> **TASK REQUIREMENTS**
Copy the material below line for line, leaving every character unchanged.

[Data on locating visible targets]
==========

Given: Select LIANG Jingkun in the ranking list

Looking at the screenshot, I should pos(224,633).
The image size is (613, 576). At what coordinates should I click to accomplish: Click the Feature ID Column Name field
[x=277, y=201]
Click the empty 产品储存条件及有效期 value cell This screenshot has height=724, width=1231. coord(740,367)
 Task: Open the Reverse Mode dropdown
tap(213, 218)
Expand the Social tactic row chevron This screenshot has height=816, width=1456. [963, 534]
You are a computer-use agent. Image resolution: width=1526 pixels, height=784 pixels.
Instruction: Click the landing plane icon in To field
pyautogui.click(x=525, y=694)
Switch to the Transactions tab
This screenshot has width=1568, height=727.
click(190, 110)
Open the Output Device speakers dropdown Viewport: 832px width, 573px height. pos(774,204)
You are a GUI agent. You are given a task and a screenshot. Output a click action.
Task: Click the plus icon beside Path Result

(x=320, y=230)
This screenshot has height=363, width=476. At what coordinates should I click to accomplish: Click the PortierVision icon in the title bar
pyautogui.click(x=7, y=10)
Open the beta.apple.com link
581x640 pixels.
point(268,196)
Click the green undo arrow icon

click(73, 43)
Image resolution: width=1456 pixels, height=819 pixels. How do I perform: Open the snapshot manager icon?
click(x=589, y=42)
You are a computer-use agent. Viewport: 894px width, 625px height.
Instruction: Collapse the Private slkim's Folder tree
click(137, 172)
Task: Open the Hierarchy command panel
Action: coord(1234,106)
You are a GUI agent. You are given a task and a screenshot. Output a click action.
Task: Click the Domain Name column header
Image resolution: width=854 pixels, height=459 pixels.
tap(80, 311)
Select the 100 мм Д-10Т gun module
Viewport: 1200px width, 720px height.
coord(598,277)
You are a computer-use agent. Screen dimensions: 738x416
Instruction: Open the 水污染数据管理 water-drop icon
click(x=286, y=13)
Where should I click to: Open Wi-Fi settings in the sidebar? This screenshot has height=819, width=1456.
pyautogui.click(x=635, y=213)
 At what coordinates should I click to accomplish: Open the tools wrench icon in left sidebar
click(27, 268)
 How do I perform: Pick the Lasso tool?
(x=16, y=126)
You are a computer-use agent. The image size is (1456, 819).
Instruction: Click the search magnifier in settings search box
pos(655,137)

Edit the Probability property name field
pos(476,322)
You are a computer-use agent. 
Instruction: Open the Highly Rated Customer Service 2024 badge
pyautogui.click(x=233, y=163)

==========

> **CORRECT RESULT**
Given: Select LIANG Jingkun in the ranking list

Looking at the screenshot, I should pos(224,633).
The image size is (613, 576). At what coordinates should I click to accomplish: Click the Feature ID Column Name field
[x=277, y=201]
Click the empty 产品储存条件及有效期 value cell This screenshot has height=724, width=1231. coord(740,367)
 Task: Open the Reverse Mode dropdown
tap(213, 218)
Expand the Social tactic row chevron This screenshot has height=816, width=1456. [963, 534]
You are a computer-use agent. Image resolution: width=1526 pixels, height=784 pixels.
Instruction: Click the landing plane icon in To field
pyautogui.click(x=525, y=694)
Switch to the Transactions tab
This screenshot has width=1568, height=727.
click(190, 110)
Open the Output Device speakers dropdown Viewport: 832px width, 573px height. pos(774,204)
You are a GUI agent. You are given a task and a screenshot. Output a click action.
Task: Click the plus icon beside Path Result

(x=320, y=230)
This screenshot has height=363, width=476. At what coordinates should I click to accomplish: Click the PortierVision icon in the title bar
pyautogui.click(x=7, y=10)
Open the beta.apple.com link
581x640 pixels.
point(268,196)
Click the green undo arrow icon

click(73, 43)
Image resolution: width=1456 pixels, height=819 pixels. How do I perform: Open the snapshot manager icon?
click(x=589, y=42)
You are a computer-use agent. Viewport: 894px width, 625px height.
Instruction: Collapse the Private slkim's Folder tree
click(137, 172)
Task: Open the Hierarchy command panel
Action: coord(1234,106)
You are a GUI agent. You are given a task and a screenshot. Output a click action.
Task: Click the Domain Name column header
Image resolution: width=854 pixels, height=459 pixels.
tap(80, 311)
Select the 100 мм Д-10Т gun module
Viewport: 1200px width, 720px height.
coord(598,277)
You are a computer-use agent. Screen dimensions: 738x416
Instruction: Open the 水污染数据管理 water-drop icon
click(x=286, y=13)
Where should I click to: Open Wi-Fi settings in the sidebar? This screenshot has height=819, width=1456.
pyautogui.click(x=635, y=213)
 At what coordinates should I click to accomplish: Open the tools wrench icon in left sidebar
click(27, 268)
 How do I perform: Pick the Lasso tool?
(x=16, y=126)
You are a computer-use agent. The image size is (1456, 819).
Instruction: Click the search magnifier in settings search box
pos(655,137)

Edit the Probability property name field
pos(476,322)
You are a computer-use agent. 
Instruction: Open the Highly Rated Customer Service 2024 badge
pyautogui.click(x=233, y=163)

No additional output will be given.